Traven between the impostors. Preliminary considerations on an authorship verification case:

paper, specified "short paper"
Authorship
  1. 1. Simone Rebora

    Institution Università degli Studi di Verona (University of Verona)

  2. 2. Massimo Salgaro

    Institution Università degli Studi di Verona (University of Verona)

Work text
This plain text was ingested for the purpose of full-text search, not to preserve original formatting or readability.

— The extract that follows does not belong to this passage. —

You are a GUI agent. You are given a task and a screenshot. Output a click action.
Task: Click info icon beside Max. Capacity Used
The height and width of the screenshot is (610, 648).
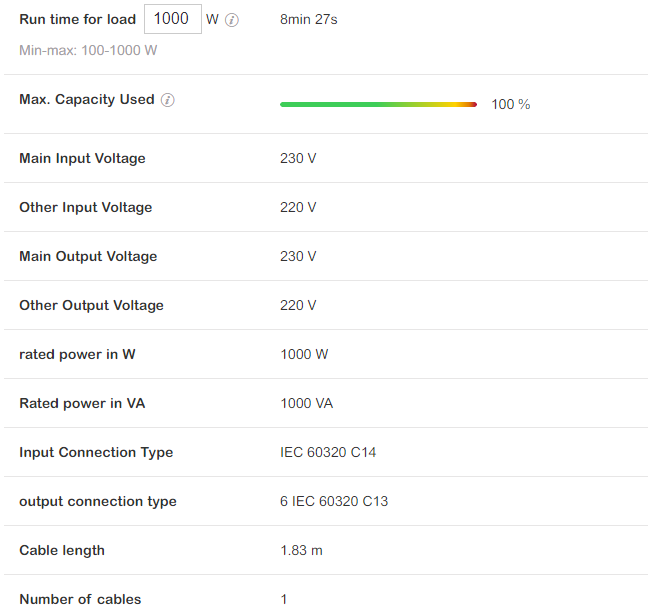click(x=168, y=100)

For the most complete copy, refer to the original conference program.


This paper sets up the groundwork for an authorship verification project dedicated to the German novelist B. Traven, author of novels such as
The Death Ship

(1926) and
The Treasure of the Sierra Madre

(1927), whose real identity is still a mystery.
Among the different theories, the most established is the one that sees B. Traven as the pseudonym of Otto Feige, author of a series of political pamphlets for the metal workers' union in Gelsenkirchen, who then changed his name into Ret Marut (publisher of the anarchist periodical Der Ziegelbrenner), before moving to Mexico and acquiring his final, world-famous pseudonym (Goldwasser, 1993; Hauschild, 2012).

From the point of view of stylometry, that of Feige/Matut/Traven is a typical authorship verification problem, where the goal is not that of attributing an anonymous text to a candidate author, but that of verifying if two (or more) texts were written by the same author. Extensive research is currently dedicated to the subject (see e.g. Kestemont et al., 2020), while an established approach is that of the “impostors” (Koppel and Winter, 2014), recently included also in the stylo package (Eder et al., 2016).

The impostors are intended as a group of writers who cannot be the authors of the texts under examination, but who could function as “distractors” in their attribution. Impostors become useful in authorship verification studies, as they can put into question the attribution of two texts to the same author, even when an alternative candidate author is missing. Main limitation is in their being just surrogates of a possible author, thus never offering a conclusive answer, but only casting doubt on an attribution. The implementation in the stylo package (Eder, 2018) stresses this aspect even further, by providing as result a probability of confirmed attribution which varies slightly at each repetition (due to an element of randomness in the procedure).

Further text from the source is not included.